We won a big battle! But the fight continues

From St. Louis to Seattle, nurses stood up and fought back against the effort to repeal the Affordable Care Act. We won! Speaker Paul Ryan withdrew the American Health Care Act bill from the House because only 17% of Americans suported the GOP bill, according to latest polls.

That legislation would have stripped at least 24 million Americans of healthcare coverage in the next decade and profoundly set back healthcare in this nation.

If this bill became law it would have taken us back to a time when healthcare was more expensive and barriers were steeper for our patients to receive the care they needed — meaning that patients came into our hospitals sicker and sicker.

Those 24 million losing insurance in the next decade? That was an estimate of the nonpartisan Congressional Budget Office, meaning that a staggering total of 56 million Americans would be uninsured.

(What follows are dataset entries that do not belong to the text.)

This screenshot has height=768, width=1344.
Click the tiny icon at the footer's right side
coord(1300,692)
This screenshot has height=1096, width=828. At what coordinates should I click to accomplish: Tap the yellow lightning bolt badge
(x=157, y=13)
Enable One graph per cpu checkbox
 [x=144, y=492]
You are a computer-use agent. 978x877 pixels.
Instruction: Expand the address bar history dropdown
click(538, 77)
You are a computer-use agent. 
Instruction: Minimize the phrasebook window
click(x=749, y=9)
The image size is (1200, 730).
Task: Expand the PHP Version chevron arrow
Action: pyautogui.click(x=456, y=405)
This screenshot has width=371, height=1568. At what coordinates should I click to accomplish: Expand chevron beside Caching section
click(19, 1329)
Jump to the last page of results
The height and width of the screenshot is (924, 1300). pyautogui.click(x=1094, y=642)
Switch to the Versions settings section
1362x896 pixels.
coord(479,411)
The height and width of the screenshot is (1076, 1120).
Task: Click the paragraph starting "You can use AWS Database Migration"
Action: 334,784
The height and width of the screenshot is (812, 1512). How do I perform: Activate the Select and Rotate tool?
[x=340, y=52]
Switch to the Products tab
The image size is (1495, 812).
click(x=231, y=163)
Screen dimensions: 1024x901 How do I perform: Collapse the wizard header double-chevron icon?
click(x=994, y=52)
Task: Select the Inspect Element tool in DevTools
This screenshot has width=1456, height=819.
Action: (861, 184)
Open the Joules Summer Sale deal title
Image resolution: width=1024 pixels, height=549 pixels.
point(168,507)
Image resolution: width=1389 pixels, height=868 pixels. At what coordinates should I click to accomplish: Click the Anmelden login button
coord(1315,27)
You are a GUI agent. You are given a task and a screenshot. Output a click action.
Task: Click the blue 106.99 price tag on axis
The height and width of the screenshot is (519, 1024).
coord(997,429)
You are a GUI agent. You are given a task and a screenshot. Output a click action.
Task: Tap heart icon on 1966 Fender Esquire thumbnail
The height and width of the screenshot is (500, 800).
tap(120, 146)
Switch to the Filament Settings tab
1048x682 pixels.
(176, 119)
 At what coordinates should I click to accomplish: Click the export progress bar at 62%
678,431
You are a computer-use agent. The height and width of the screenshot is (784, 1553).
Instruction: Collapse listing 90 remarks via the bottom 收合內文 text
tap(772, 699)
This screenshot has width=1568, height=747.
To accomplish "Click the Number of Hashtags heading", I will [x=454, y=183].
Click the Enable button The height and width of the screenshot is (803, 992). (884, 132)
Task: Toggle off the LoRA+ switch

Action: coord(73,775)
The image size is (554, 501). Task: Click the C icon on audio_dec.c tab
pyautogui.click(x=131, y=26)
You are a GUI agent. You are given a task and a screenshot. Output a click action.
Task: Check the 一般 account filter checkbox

Overturning a Death Sentence for Patients

It is without exaggeration to say that this bill would have killed our patients. A 2009 study by Harvard Medical School found that nearly 45,000 annual deaths were associated with lack of health insurance. This appalling conclusion remains unchallenged.

Overall, rural and working class Americans would have seen at least a $1,000 reduction in the current subsidies they receive through Obamacare, according to the Kaiser Family Foundation. Republican voters would lose at least $5,000 in tax credits under the new plan, especially affecting people in low income and rural communities.

We know that the ACA is not perfect. But we know first hand that the ACA saves lives. We believe Congress should join with us, our allies in the labor movement, public health experts and community advocates to focus on improving upon this system. That is the challenge we must take on now.

Fighting to Protect Patients and Nurses

Earlier this month, I sent a letter to Congress registering our union’s opposition to the AHCA. Across the nation nurses rallied, marched, made calls and sent letters to Congress voicing our opposition to the bill. Here in New York, we joined protests — we even held a die-in in Brooklyn to make graphic the many the deaths that this bill would have caused.

Nurses were key in the fight to defeat this bill

Our rural and urban safety-net hospitals who care for large numbers of Medicaid and uninsured patients need more resources, not fewer. That’s why we are continuing to fight for expanded hospital funding and for increased access to care for our most vulnerable patients.

These hospitals are already struggling after losing Disproportionate Share (DSH) funding for caring for high numbers of uninsured, Medicaid, and Medicare patients. This is one of the primary flaws of the ACA — it reduced this essential funding with the expectation that fewer patients would be uninsured.

But the reality is that considerable segments of our population still face barriers to care. And underfunded hospitals is one more barrier that we must fight to improve outcomes for our patients and ensure that we have the resources we need to do our jobs. Advocating for the underserved is a key mission for NYSNA.

Tax cuts for the rich

The AHCA would have taken away healthcare for poor people while giving tax breaks to the rich. Wealthy Americans with incomes of $1 million or more would have seen about $144 billion in tax cuts over the next 10 years, according to a Congressional analysis. By 2020, this would amount to $20 billion a year in cuts for those earning $1 million or more.

Edward D. Kleinbard, former chief of staff of the Joint Committee on Taxation, told The New York Times: “Repeal-and-replace is a gigantic transfer of wealth from the lowest-income Americans to the highest-income Americans.”

The fight continues

We know that attacks on the ACA have not concluded. Nurses and our allies must be vigilant and ready to fight back against the next attempt to undermine healthcare access. We must beware of efforts to discourage insurance providers from entering underserved markets. We must call out insurers that violate the law. We must give a high priority to the expansion of Medicaid, which now provides care to almost one in three Americans.

But we will not be satisfied with merely protecting an imperfect law. We will continue the fight to guarantee access to care for all of our patients. And we will continue to advocate for Medicare for All, through the New York Health Act, so that no patient ever goes without care.